Written problem: Copy out each of the items below word for word, without the pictures.

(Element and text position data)
----------------------------------------
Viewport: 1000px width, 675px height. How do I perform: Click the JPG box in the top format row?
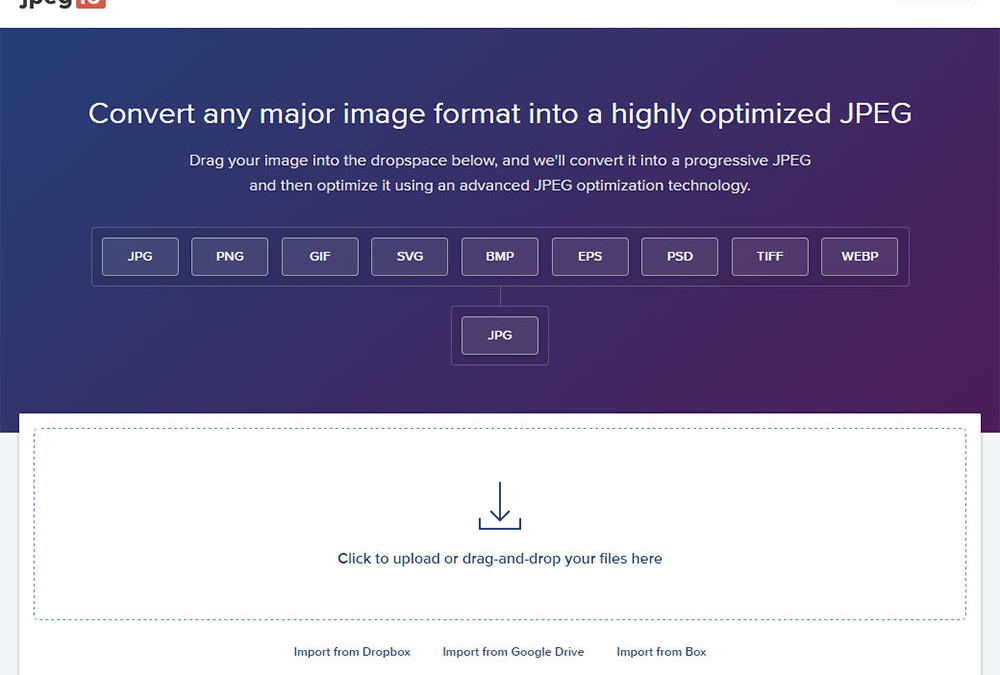[x=140, y=256]
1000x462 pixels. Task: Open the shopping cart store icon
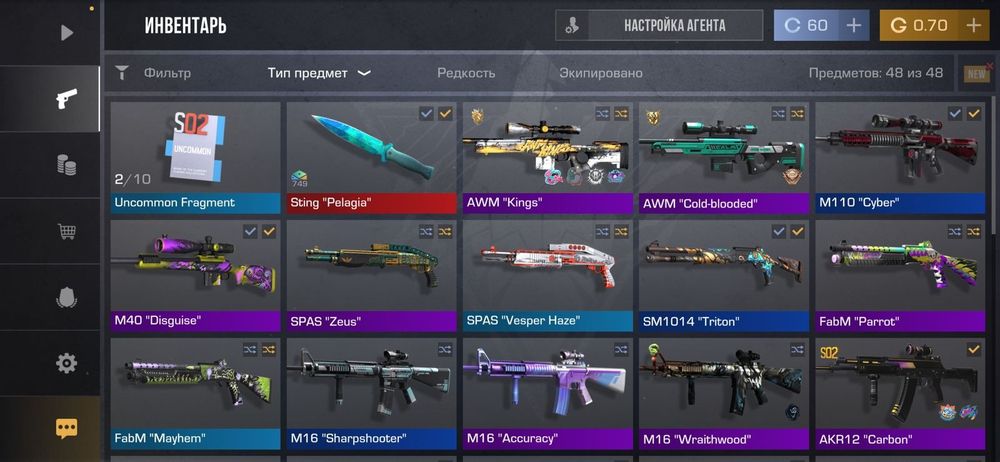pyautogui.click(x=66, y=230)
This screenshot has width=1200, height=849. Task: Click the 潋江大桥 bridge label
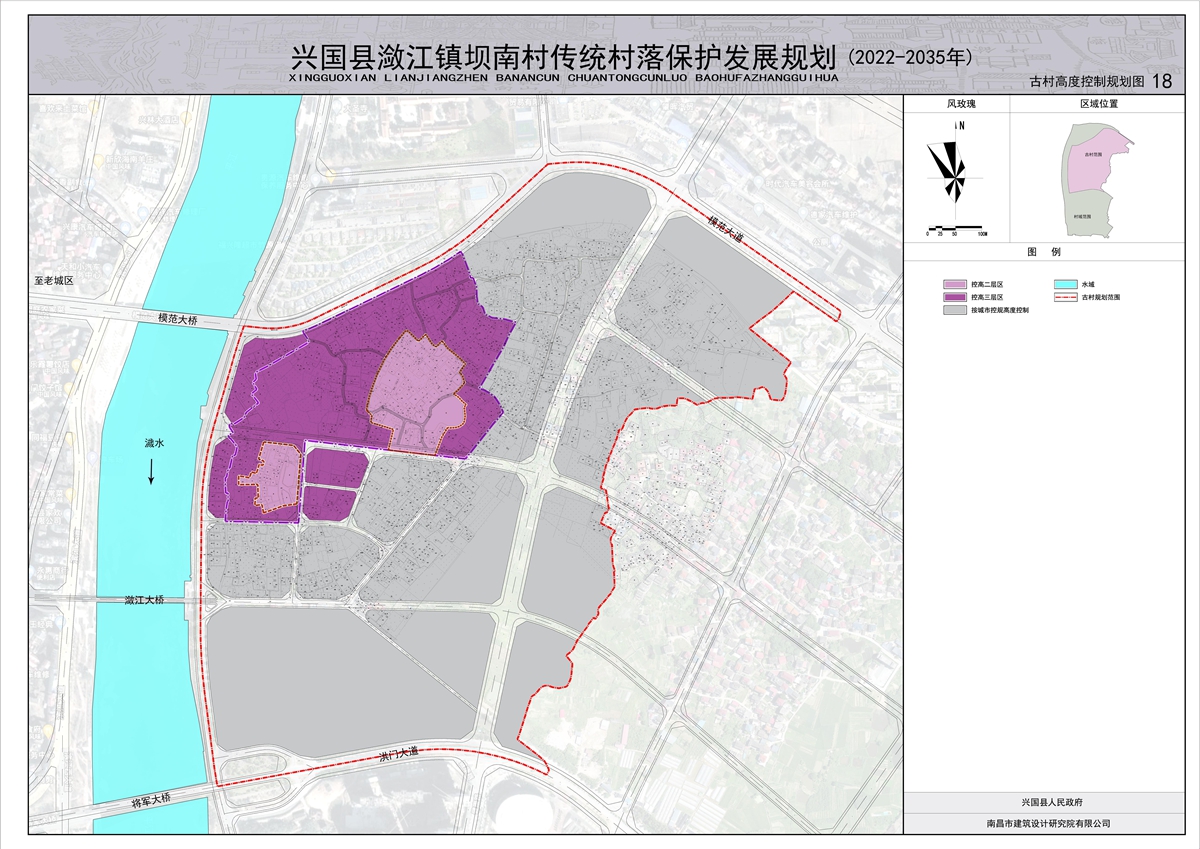point(145,600)
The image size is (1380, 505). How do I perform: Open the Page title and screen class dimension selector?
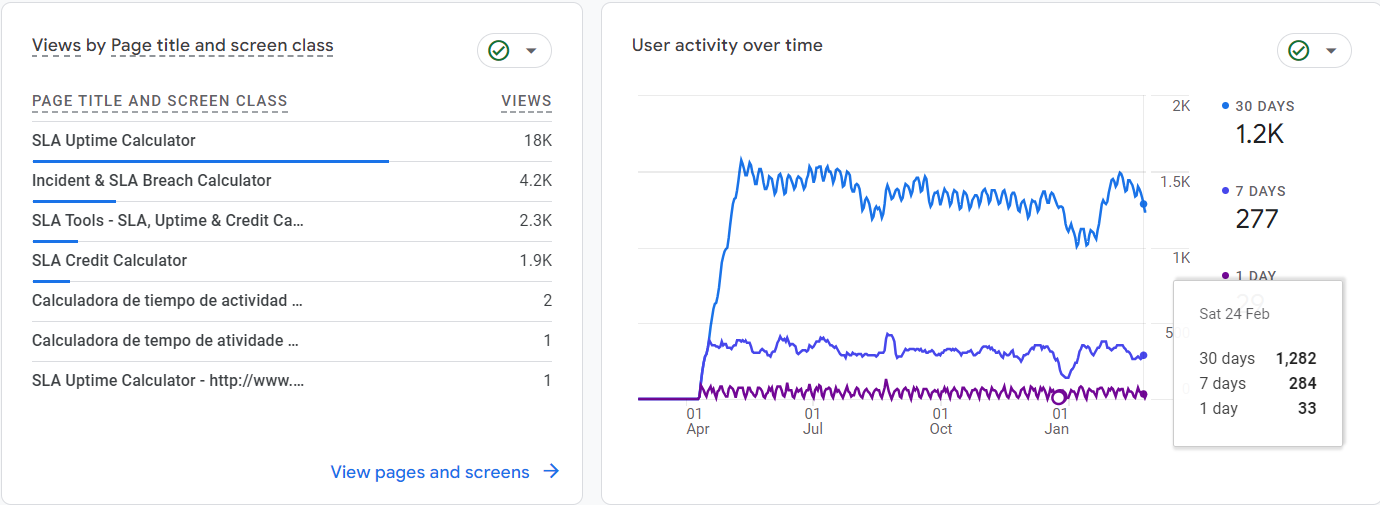[222, 46]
----------------------------------------
The response:
Viewport: 1000px width, 675px height. How do I perform: Click the JPG box in the top format row?
[x=140, y=256]
1000x462 pixels. Task: Open the shopping cart store icon
pyautogui.click(x=66, y=230)
This screenshot has width=1200, height=849. Task: Click the 潋江大桥 bridge label
point(145,600)
The image size is (1380, 505). How do I perform: Open the Page title and screen class dimension selector?
[222, 46]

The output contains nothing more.